■ Поставленная задача 1: Какую иерархию Александр Исаевич, согласно отрывку о сталинской конституции, объявляет справедливой?
■ Поставленная задача 2: Допишите отрывок о сталинской конституции, начав сразу после его последнего предложения.

■ Показанный отрывок:
○ ○ ○ ○ ○
И в самом деле: зачем сочинять, когда не так плоха, оказывается, была и старая, сталинская конституция. «Справедлива, – объявляет Александр Исаевич, – нынешняя иерархия – союзных республик – автономных республик – автономных областей – и национальных округов. Численный вес народа не должен быть в пренебрежении…»
Эта солидарность главного ненавистника сталинщины с законодательным волеизъявлением «отца народов» просто трогательна.
Что можно к этому добавить? Разве только признать, что лозунг, с которым я мечтал выйти на воображаемый мною митинг в Вермонте, пожалуй, уже потерял актуальность. Вопрос – «С кем вы, Александр Исаевич?» – это теперь уже вопрос чисто риторический. Теперь мы знаем, с кем Александр Исаевич.
○ ○ ○ ○ ○
■ Исходные данные:
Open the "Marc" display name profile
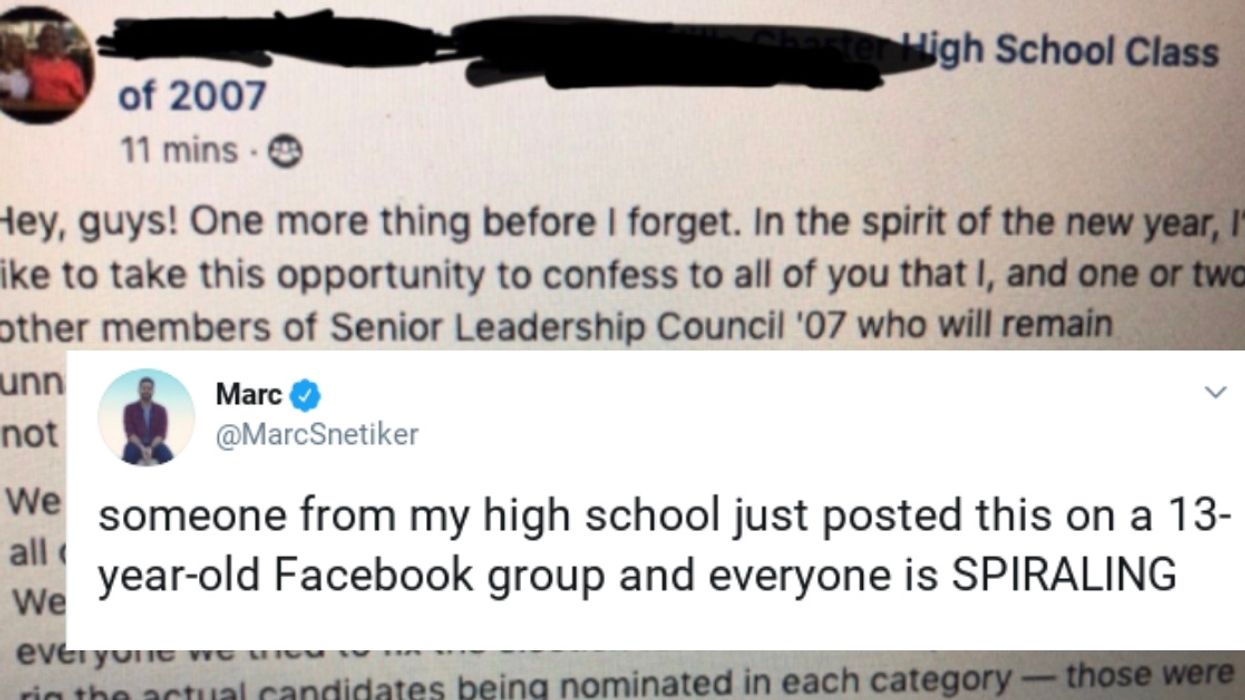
○ ○ ○ ○ ○
■ Ожидаемый ответ 1: Нынешнюю иерархию союзных республик, автономных республик, автономных областей и национальных округов.

■ Ожидаемый ответ 2:
Как видите, в тогдашних моих атаках на Солженицына вовсе не антисемитизм его был моей главной мишенью. Но – что правда, то правда, – раза два, выступая по «Свободе», затронул я и эту щекотливую тему. *
Когда был напечатан «Иван Денисович», у меня был любопытный разговор о нем с Марьей Павловной Прилежаевой – известной тогда детской писательницей вполне ортодоксального направления. Меня она знала ещё с тех времен, когда я работал в «Пионере», где она постоянно печаталась.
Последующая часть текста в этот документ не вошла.